Pakistan Floods 2011 Early Recovery Framework

from Government of Pakistan, UN Country Team in Pakistan
Published on 31 Jan 2012 View Original

While the ravages of the disastrous floods of 2010 were still apparent, the 2011 monsoon season, which started with a normal rain pattern, intensified from 10 August onwards and triggered severe flooding in various regions of the country, most significantly in Sindh and Balochistan provinces. In the worst-hit areas, including some of those also affected by the floods in 2010, more rain fell in one month than in an average monsoon season. Government data indicates a total of 9.2 million people were initially affected by the floods with a multi-sector needs assessment conducted in October 2011 finding 5.2 million to be in need. The assessment estimated that more than two months after the beginning of the floods, a third of the initially affected areas were still flooded.

Since the launch of the 2011 Pakistan Floods Rapid Response Plan on 18 September 2011, over US$ 162 million have been pledged to the humanitarian community – 48% of the US$ 357 million requested in the Rapid Response Plan for 2011 floods.
********************
## Exercise brief
Using the flood recovery text, explain in one to three sentences what caused the severe flooding of 2011, especially in Sindh and Balochistan.

## Dataset excerpt
********************
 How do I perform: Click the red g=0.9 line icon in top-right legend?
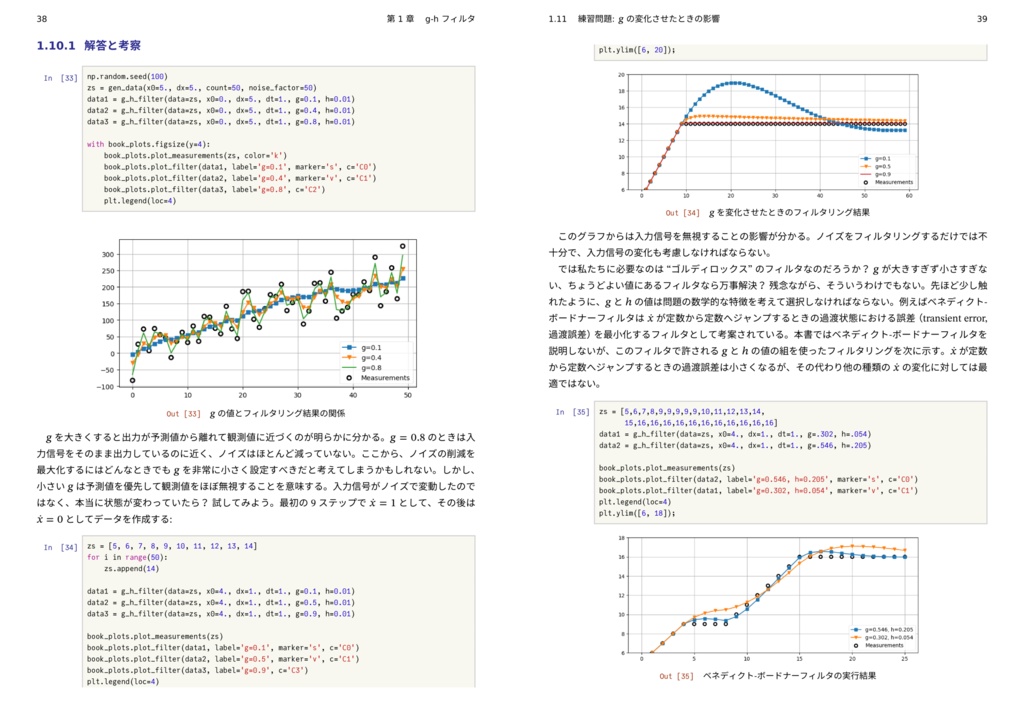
********************
## Answer for the task
The 2011 monsoon season began with a normal rain pattern but intensified from 10 August onwards, which triggered severe flooding. In the worst-hit areas, more rain fell in one month than in an average monsoon season.